Russlands Außenminister Lawrow Termin für Syrien-Friedensgespräche offenbar verschoben

Eigentlich sollte Anfang Februar in Genf über einen Frieden in Syrien verhandelt werden. Laut Russlands Außenminister Lawrow finden die Gespräche nun erst später statt. Er wirft der Uno Tatenlosigkeit vor.

Russlands Außenminister Sergej Lawrow
AP

Russlands Außenminister Sergej Lawrow


Die nächste Gesprächsrunde der Vereinten Nationen über einen Frieden in Syrien wird offenbar verschoben. Nach Angaben des russischen Außenministers findet die geplante Konferenz statt am 8. Februar erst Ende des Monats in Genf statt. Das sagte Sergej Lawrow bei einem Treffen mit syrischen Oppositionellen in Moskau.

Der Außenminister hatte die Vertreter der Opposition eingeladen, um sie über die Ergebnisse der Syrien-Konferenz von Astana zu unterrichten. Bei dem Treffen kritisierte Lawrow die Uno und warf ihr Tatenlosigkeit vor. Es sei nicht hinnehmbar, dass es seit Monaten keine Gespräche unter Uno-Führung mehr gegeben habe, sagte er der Agentur Interfax zufolge.

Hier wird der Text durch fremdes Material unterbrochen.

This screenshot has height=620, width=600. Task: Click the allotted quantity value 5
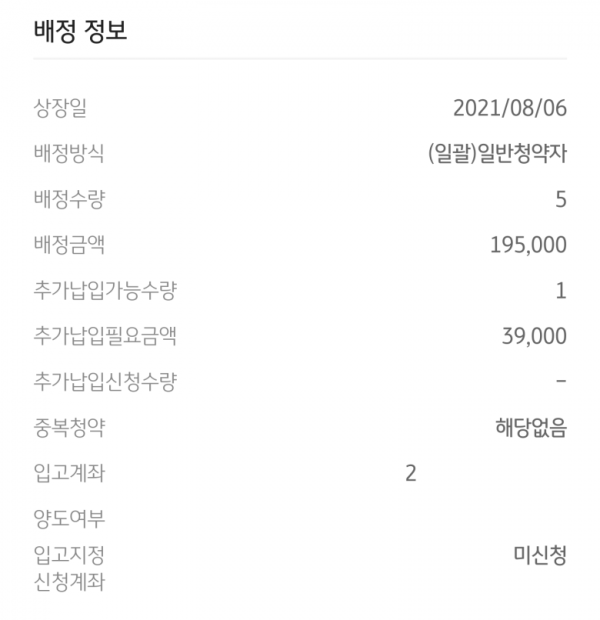(x=561, y=199)
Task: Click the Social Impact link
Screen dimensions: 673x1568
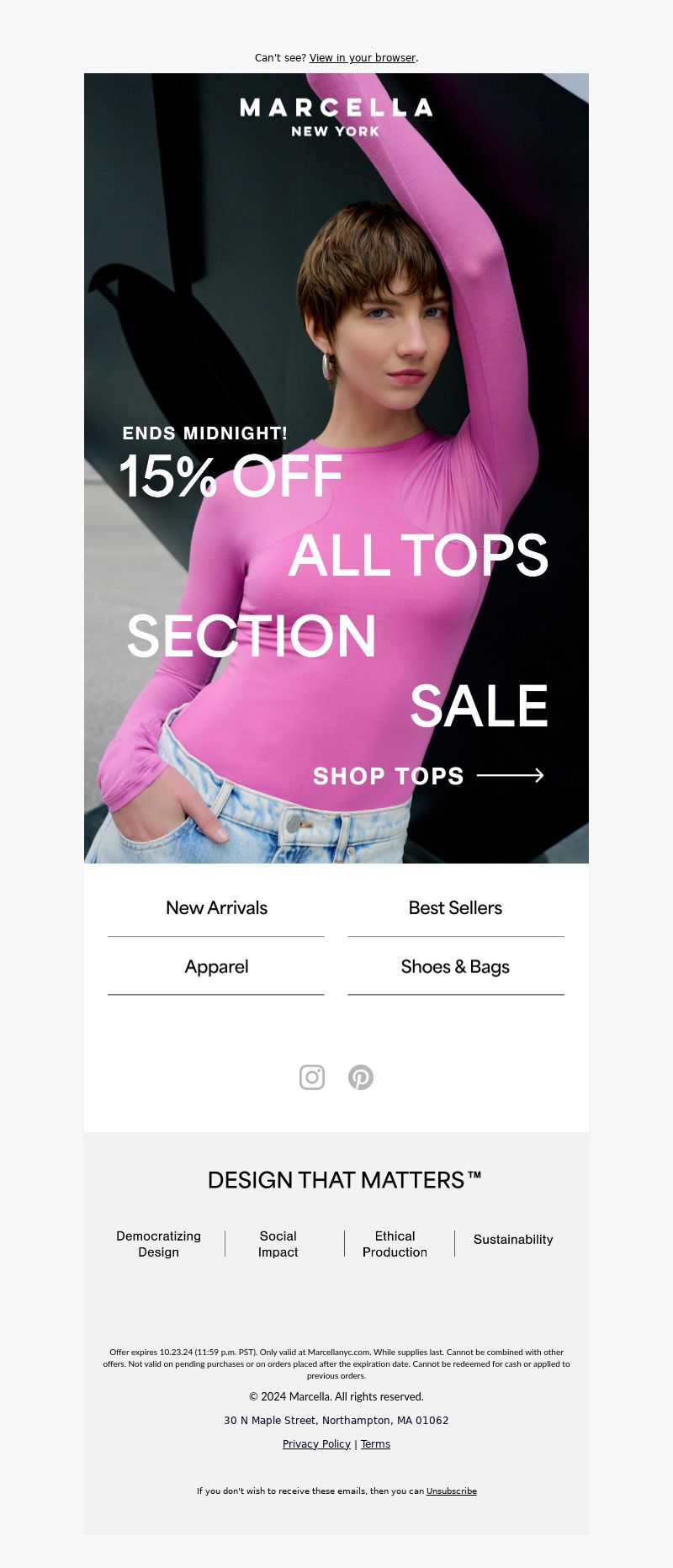Action: (x=278, y=1244)
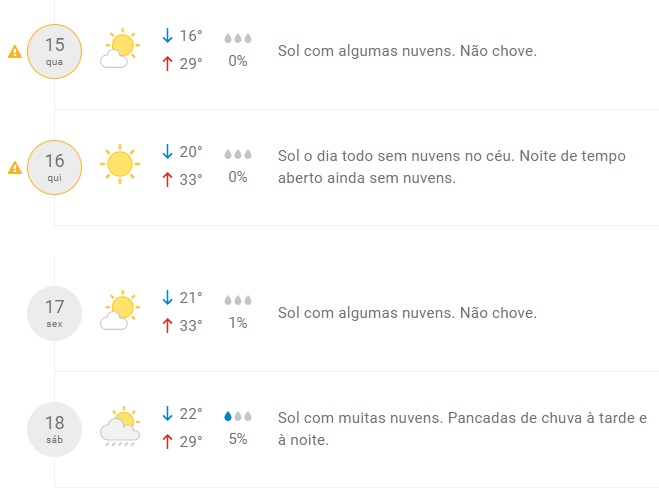Click the warning triangle beside day 16
This screenshot has height=494, width=659.
coord(14,168)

Unter Vermittlung Russlands, der Türkei und Irans hatten sich am Montag und Dienstag Vertreter der syrischen Opposition und der Regierung in Kasachstan getroffen. Eine gemeinsame Erklärung der Konfliktparteien gab es am Ende der zweitägigen Verhandlungen nicht. Russland, die Türkei und Iran kündigten aber einen gemeinsamen Mechanismus zur Überwachung der seit Ende Dezember geltenden Waffenruhe in Syrien an.

Lawrows Sprecherin kündigte an, der russische Außenminister werde Mitte Februar zur Münchner Sicherheitskonferenz kommen. Seine Teilnahme sei geplant, sagte sie laut Agentur Tass. Im vergangenen Jahr hatte Regierungschef Dimitrij Medwedew Russland bei der renommierten Konferenz in München vertreten. Dieses Jahr steht das Treffen im Zeichen des Machtwechsels in den USA. Aus Washington hat der neue Verteidigungsminister James Mattis seine Teilnahme angekündigt. Die Münchner Sicherheitskonferenz findet vom 17. bis 19. Februar statt.